How to complete this task:
Taking the lines below one at a time, count those with the string "Select" and give the result alone.

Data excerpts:
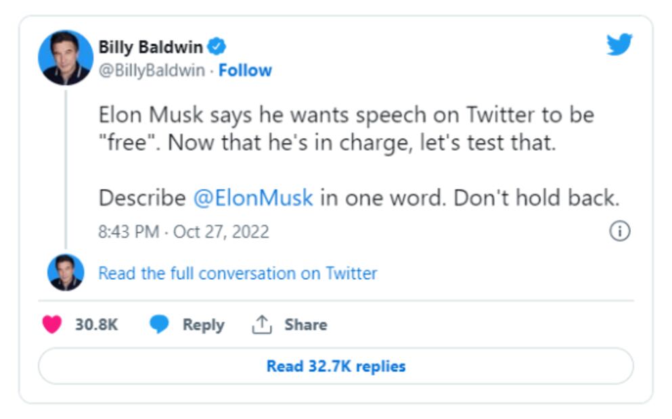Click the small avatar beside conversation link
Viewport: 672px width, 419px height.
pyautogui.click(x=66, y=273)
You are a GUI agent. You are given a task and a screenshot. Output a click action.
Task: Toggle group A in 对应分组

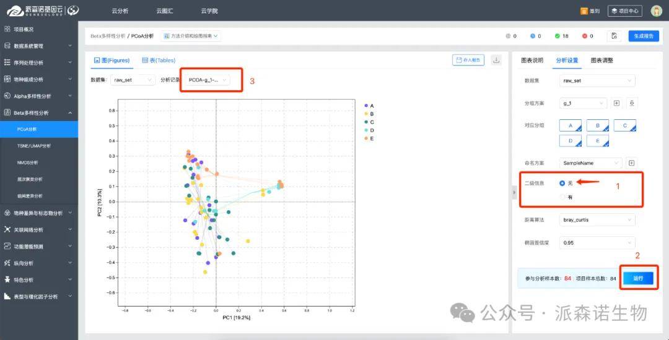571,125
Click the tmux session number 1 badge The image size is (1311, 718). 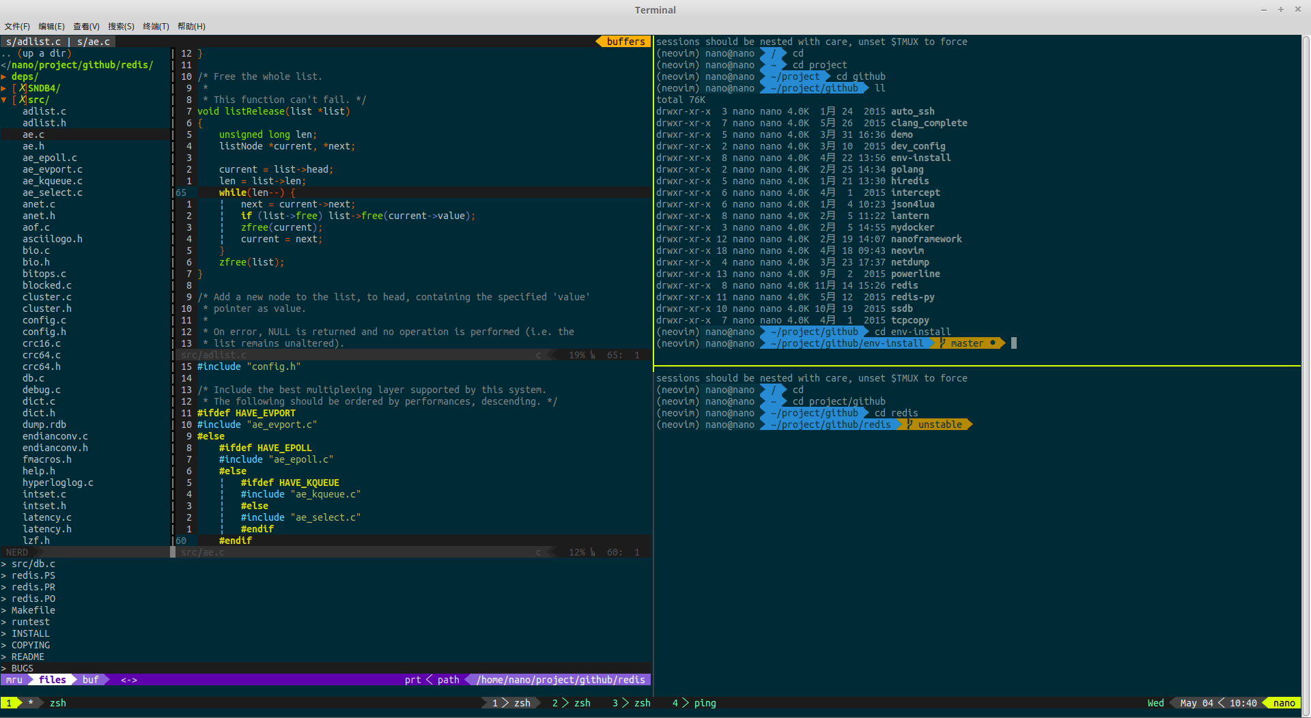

---

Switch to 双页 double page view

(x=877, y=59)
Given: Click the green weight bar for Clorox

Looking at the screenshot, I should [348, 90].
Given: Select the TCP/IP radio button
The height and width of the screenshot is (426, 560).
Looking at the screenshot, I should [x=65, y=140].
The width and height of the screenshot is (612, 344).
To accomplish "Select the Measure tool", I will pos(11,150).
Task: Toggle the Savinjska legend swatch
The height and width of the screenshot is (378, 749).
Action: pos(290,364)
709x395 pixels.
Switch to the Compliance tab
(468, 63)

Output:
2